■ Task directions:
In the records below, the lines from the one containing "バス台数、人員の増員について (177, 452)" through the last are to be reproduced exactly and alone.

■ Source data:
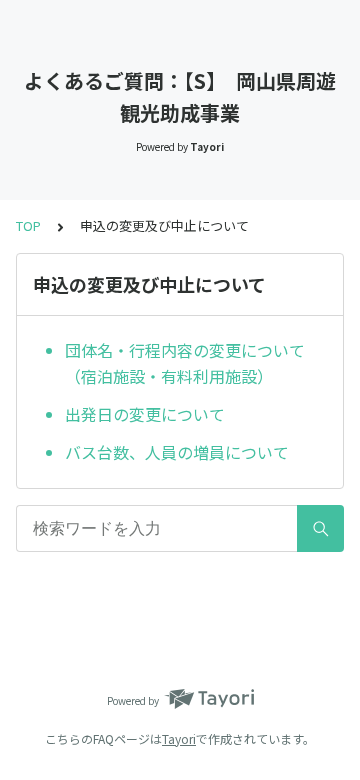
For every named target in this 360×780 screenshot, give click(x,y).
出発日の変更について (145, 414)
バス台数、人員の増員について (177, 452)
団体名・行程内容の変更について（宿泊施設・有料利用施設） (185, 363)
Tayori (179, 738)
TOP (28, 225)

■ Written response:
バス台数、人員の増員について (177, 452)
団体名・行程内容の変更について（宿泊施設・有料利用施設） (185, 363)
Tayori (179, 738)
TOP (28, 225)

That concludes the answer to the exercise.